I’ve always loved reading and I love books.
I was lucky to grow up in a home where my parents read to me a lot.
I could read already when I was in kindergarten. I devoured books. I read whole series like The Bobbsey Twins, The Box Car Children, Nancy Drew, Cherry Ames, Little House on the Prairie and Elsie Dinsmore.
I still have my original copy of Anne of Green Gables, a gift from my Aunt Viola.
I was always reading. My Mom took me to the Good Will store in Winnipeg to buy used books and my Dad ordered books from Readers Digest that came every month- they were condensed versions of novels, usually, four in a book and I read them all. I think my love of reading is what led to my love of writing.
My writing was nourished by teachers who celebrated my writing talents.
In grade five my teacher Mr. Helmut Klassen submitted a story I had written about a big snowstorm to the local paper The Carillon News and they printed it. I was thrilled. My mother cut out the article and framed it. I still have it.
In 1966 when I was in grade seven my teacher Mr. Melvin Toews published a magazine about Canada’s upcoming centennial and each student had a story or a poem in it. My contribution was on the first page in the magazine and it was a short essay about Canada. I was really proud of that and I still have a copy of the magazine.
In high school, my English teacher Miss Gunn was brand new to the profession and she assigned so many writing assignments. Although some of my classmates weren’t very happy about having to do all that writing I was in my glory and Miss Gunn was very affirming about my writing. Her encouragement led to me becoming the editor of the school newspaper at my high school.
I became a teacher and enjoyed writing song lyrics and poems and stories for my students.
I helped to set up a kind of publishing house in my school so my students could publish stories they had written.
Then in 1985, just after my second son was born, someone wrote an article in our local paper The Carillon News that said parents, particularly mothers, who enrolled their children in daycare didn’t really love their kids. I was UPSET! I knew daycare was an important service to communities and families and so I wrote a letter to the editor Mr Peter Dyck explaining that. He not only printed my letter he asked if I’d like to become a weekly columnist for the newspaper. That was thirty-six years ago and I am still writing a regular column called Viewpoint for that newspaper. For three years I also worked as a newspaper columnist for the Winnipeg Free Press.
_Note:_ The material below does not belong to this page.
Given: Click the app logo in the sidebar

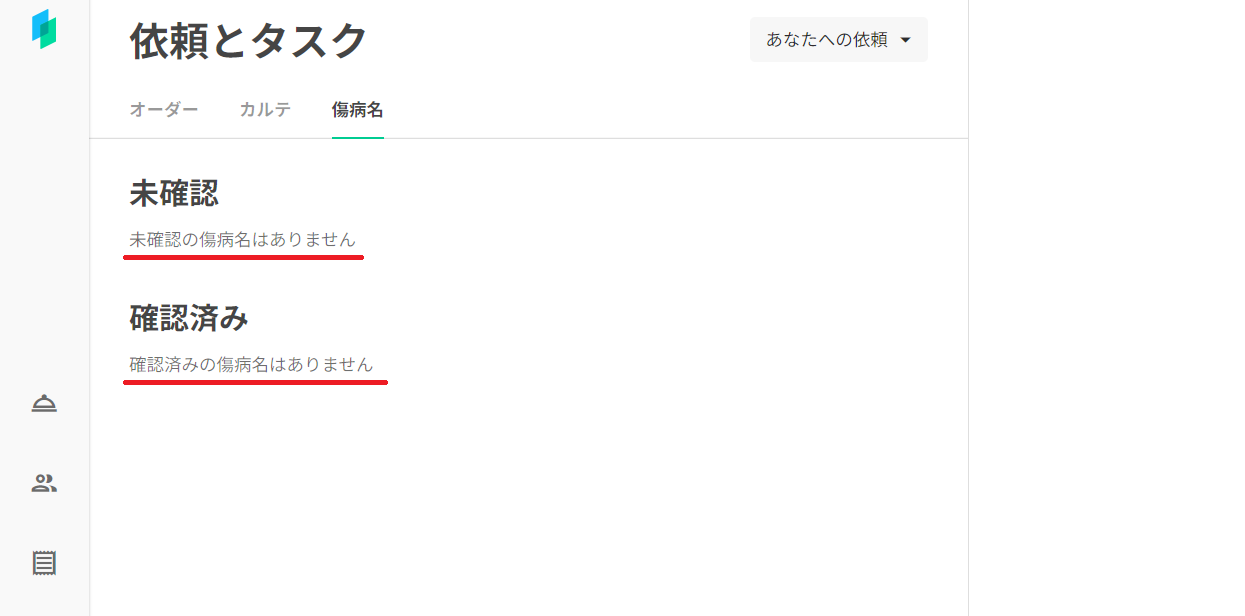Looking at the screenshot, I should click(x=44, y=29).
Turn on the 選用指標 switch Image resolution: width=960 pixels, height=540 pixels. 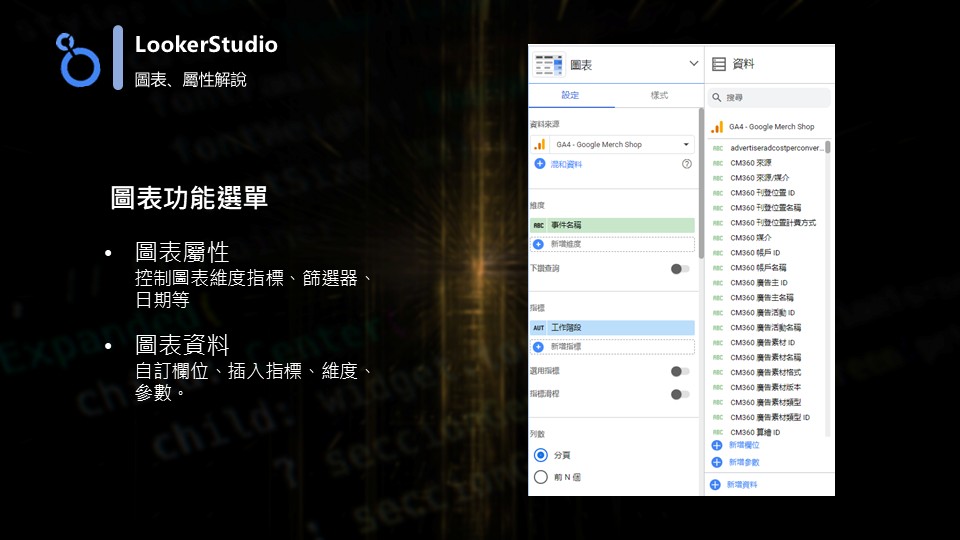pyautogui.click(x=680, y=371)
Being a newspaper columnist led to lots of other writing jobs and since then I have had hundreds of articles published in magazines, newspapers, anthologies, journals and on blogs and travel websites. I have written many curriculums, some institutional histories and even the script and lyrics for a musical.
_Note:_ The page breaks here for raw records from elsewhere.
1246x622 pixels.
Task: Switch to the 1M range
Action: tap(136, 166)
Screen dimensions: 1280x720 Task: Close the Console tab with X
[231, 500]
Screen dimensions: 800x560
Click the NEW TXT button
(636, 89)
I moved to Hong Kong for six years to be a teacher there and joined an organization called Hong Kong Women in Publishing. Their regular workshops and discussions and a chance to be published in their annual anthology was a big boost to my confidence as a writer.
I also wrote about our travels on travel websites and for newspapers and magazines. I began a blog to let people know about our life in Hong Kong and when I got back to Canada I changed the name of the blog but kept it going. I still write something on my blog What Next? everyday.
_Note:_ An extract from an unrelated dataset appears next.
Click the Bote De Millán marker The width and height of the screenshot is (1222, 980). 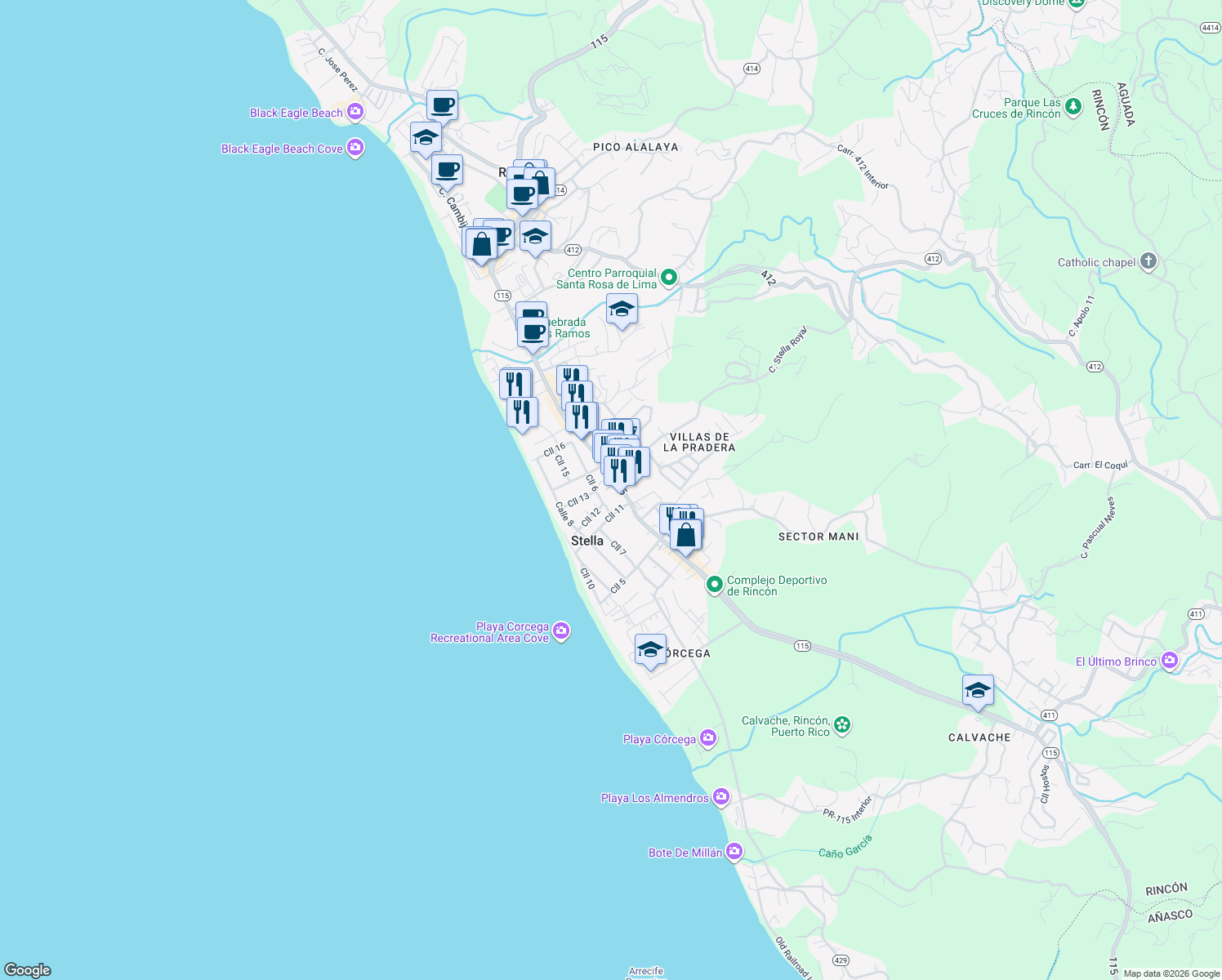pyautogui.click(x=733, y=851)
When I came back to Canada from Hong Kong I decided it was time to try a different kind of writing so I started taking courses, and going to workshops and joining professional groups that could help me learn to be a children’s writer. I discovered that many people believe getting a book published as a children’s writer is harder than getting a book of any other kind of writing published. I wrote all kinds of stories for children’s magazines, wrote several picture books, started a couple of novels and finally finished Lost on the Prairie but none of those things got published.
I worked on the novel for several years changing it, adding to it, doing more research, and getting lots of advice. I submitted it to publishers who rejected it and then I tried Heritage House and they loved it and sent me a contract to have it published.
I am currently finishing the first draft of another novel and am trying to find a publisher for a picture book I have completed.
Writing is something I like to do, but over my lifetime it has become something I need to do. Writing helps me learn about the past, make sense of the present and dream about the future.
Writing For Children Not As Easy As I Thought
4 responses to “How Did You Become A Writer?”
I read your email blog every single day and enjoy it so much. Thank you! I honestly have no idea how I ended up on your list, but am very grateful for that fate. Your writing enriches my life.
Thank you so much for getting in touch. Some 500 people follow my blog and although I know many of them I don’t know you. It means so much to me that you let me know my writing makes a connection with you. I appreciate you reading my blog and affirming my writing. All the best to you and your family.
Quite the legacy, MaryLou, and you are far from finished. You have a long list of topics yet to explore, the conviction to write about them, and the determination and persistence to see that they get published. Congratulations!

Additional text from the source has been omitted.